[Records taken from a collection]
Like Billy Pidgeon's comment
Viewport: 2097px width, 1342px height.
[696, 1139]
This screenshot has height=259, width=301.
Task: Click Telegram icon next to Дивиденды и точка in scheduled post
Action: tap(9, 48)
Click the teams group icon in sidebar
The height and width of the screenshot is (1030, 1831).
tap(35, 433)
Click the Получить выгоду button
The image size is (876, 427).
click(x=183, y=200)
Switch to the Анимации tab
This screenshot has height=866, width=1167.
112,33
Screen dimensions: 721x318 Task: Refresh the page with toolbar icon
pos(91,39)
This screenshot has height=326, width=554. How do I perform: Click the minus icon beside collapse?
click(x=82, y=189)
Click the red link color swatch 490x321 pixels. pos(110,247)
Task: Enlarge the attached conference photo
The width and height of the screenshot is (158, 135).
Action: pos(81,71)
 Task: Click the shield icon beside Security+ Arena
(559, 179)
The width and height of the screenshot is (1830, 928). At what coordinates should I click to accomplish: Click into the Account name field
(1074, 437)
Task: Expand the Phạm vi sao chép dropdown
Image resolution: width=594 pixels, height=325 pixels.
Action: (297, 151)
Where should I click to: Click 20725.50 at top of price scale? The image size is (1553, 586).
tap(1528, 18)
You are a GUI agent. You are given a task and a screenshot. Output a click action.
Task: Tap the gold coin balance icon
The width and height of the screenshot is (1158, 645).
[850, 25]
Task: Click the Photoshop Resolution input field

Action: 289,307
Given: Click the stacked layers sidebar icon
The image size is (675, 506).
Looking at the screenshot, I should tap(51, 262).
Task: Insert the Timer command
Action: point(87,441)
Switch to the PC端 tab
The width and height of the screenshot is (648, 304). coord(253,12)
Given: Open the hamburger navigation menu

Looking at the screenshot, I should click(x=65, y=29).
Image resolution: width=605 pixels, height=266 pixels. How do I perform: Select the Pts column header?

> **DIRECTIONS**
Reproduce word for word every line from the start of the records through the line containing "Action: 289,307", including that line.

> **RESULT**
Like Billy Pidgeon's comment
Viewport: 2097px width, 1342px height.
[696, 1139]
This screenshot has height=259, width=301.
Task: Click Telegram icon next to Дивиденды и точка in scheduled post
Action: tap(9, 48)
Click the teams group icon in sidebar
The height and width of the screenshot is (1030, 1831).
tap(35, 433)
Click the Получить выгоду button
The image size is (876, 427).
click(x=183, y=200)
Switch to the Анимации tab
This screenshot has height=866, width=1167.
112,33
Screen dimensions: 721x318 Task: Refresh the page with toolbar icon
pos(91,39)
This screenshot has height=326, width=554. How do I perform: Click the minus icon beside collapse?
click(x=82, y=189)
Click the red link color swatch 490x321 pixels. pos(110,247)
Task: Enlarge the attached conference photo
The width and height of the screenshot is (158, 135).
Action: pos(81,71)
 Task: Click the shield icon beside Security+ Arena
(559, 179)
The width and height of the screenshot is (1830, 928). At what coordinates should I click to accomplish: Click into the Account name field
(1074, 437)
Task: Expand the Phạm vi sao chép dropdown
Image resolution: width=594 pixels, height=325 pixels.
Action: (297, 151)
Where should I click to: Click 20725.50 at top of price scale? The image size is (1553, 586).
tap(1528, 18)
You are a GUI agent. You are given a task and a screenshot. Output a click action.
Task: Tap the gold coin balance icon
The width and height of the screenshot is (1158, 645).
[850, 25]
Task: Click the Photoshop Resolution input field

Action: 289,307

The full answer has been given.